Spare the rod and spoil the child

March 23, 2000
If you've recently attended a conference or large-scale corporate meeting, you already know that inspirational after-dinner talks have become part and parcel of these events.

Machine Design, Editorial Comment
March 23, 2000

These speeches almost always leave me with the feeling that to become a highly paid fixture on the banquet circuit, the only thing you need is a well-known name. What you hear rarely can survive the challenge of a critical analysis. However, I have heard one talk that doesn't fit this mold.

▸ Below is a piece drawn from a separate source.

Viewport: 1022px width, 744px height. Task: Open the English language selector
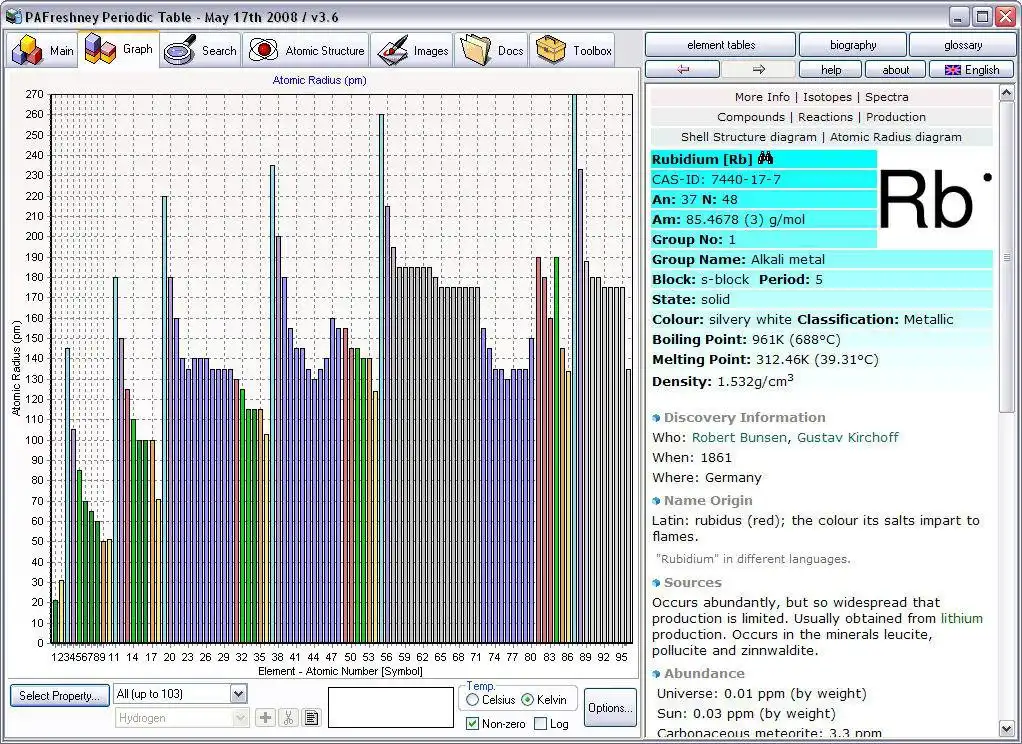(971, 69)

It was given by Mike Ditka, former coach of the New Orleans Saints and once a tight end of the Dallas Cowboys. Before I get to the substance of his talk, let me say a few words about Mr. Ditka. He strikes me as being the kind of man every red-blooded male wishes he could be. I wish I were as big as he is, I wish I had his full head of hair, I wish I had his rottweiler facial features, and I wish I had his illustrious record playing tight end, perhaps the most physically demanding position on a football field.

At the time I heard his talk, teamwork was the mantra being chanted constantly throughout the business world, and it was the theme of his address. But he touched briefly on something else that made a more lasting impression on me than his teamwork message. Almost as an aside, he spoke briefly but fondly of the relationship he and his brother had with their father. Contrary to what you might expect, the fond feelings didn't spring from the father spending a lot of quality time with his two boys. Instead, Mr. Ditka says the Old Man regularly and soundly thrashed the two kids for sundry and various transgressions. He said that by today's standards, his father assuredly would have been arrested for child abuse. Yet, if I recall his remarks correctly, Mr. Ditka believes the experience made him a better man and taught him the value of parental tough love.

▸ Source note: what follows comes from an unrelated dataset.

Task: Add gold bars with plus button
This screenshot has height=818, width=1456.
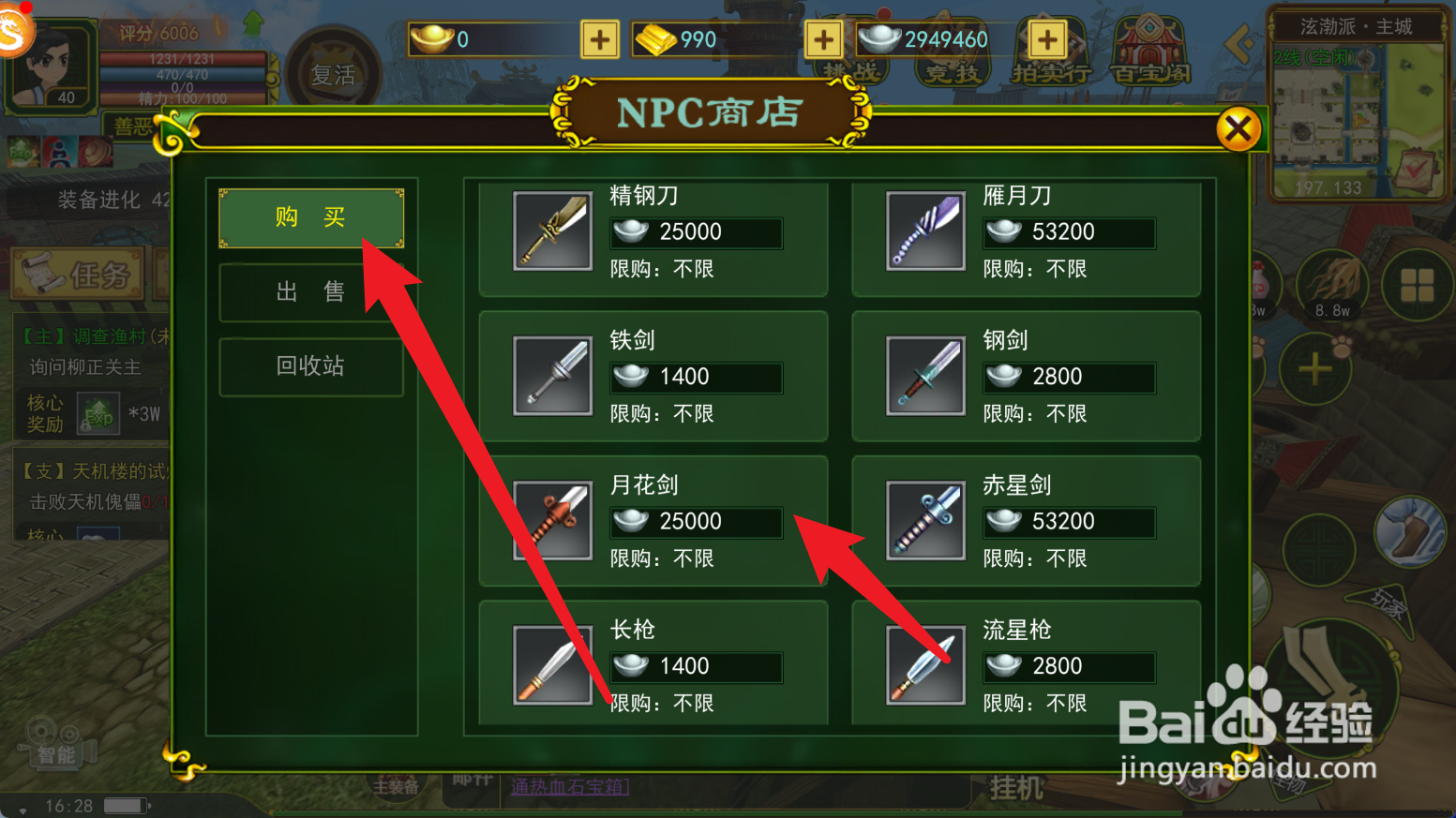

It was interesting to hear Mr. Ditka speak approvingly about having been brought up with stern parenting because his experience is akin to my own. Like him, I was routinely disciplined in a way that would bring heart palpitations to PTA mothers, psychologists, and child-welfare agencies. But if I hadn't experienced the pain of corporal punishment, I truly believe I might have become incorrigible.

Discipline of the type Mr. Ditka and I received was typical of what males of our generation experienced. Often we ended up yelling: "What did I do, what did I do?" as blows rained down upon us, the punishment coming first and the explanation later. In fact, among my playmates, it was a badge of honor to boast how strenuously we were physically disciplined by the Old Man and sometimes the Old Lady. It brought peer esteem to us as well as our parents.

Corporal punishment meted out to girls was much milder, so they had less to brag about. But among boys, the understanding was that if our parents didn't pummel us about the head and shoulders at regular intervals, they obviously had no interest in developing our character. Today, in contrast, parental behavior of this type is liable to come to the attention of authorities, and that means real trouble.

Today we talk about road rage, unruly airline passengers, and violence in the workplace. It is my contention that the perpetrators feel free to fly off the handle because in their entire lives they have never felt physical retribution for their inability to control their tempers. As a consequence, they have never seen a downside to impulsive behavior. That is unfortunate because as in the training of dogs and horses, sometimes a critter has to feel pain before it will modify its behavior. And where unruly kids rule today's classrooms, remember that discipline wasn't a problem until permissive child psychologists and social workers took control.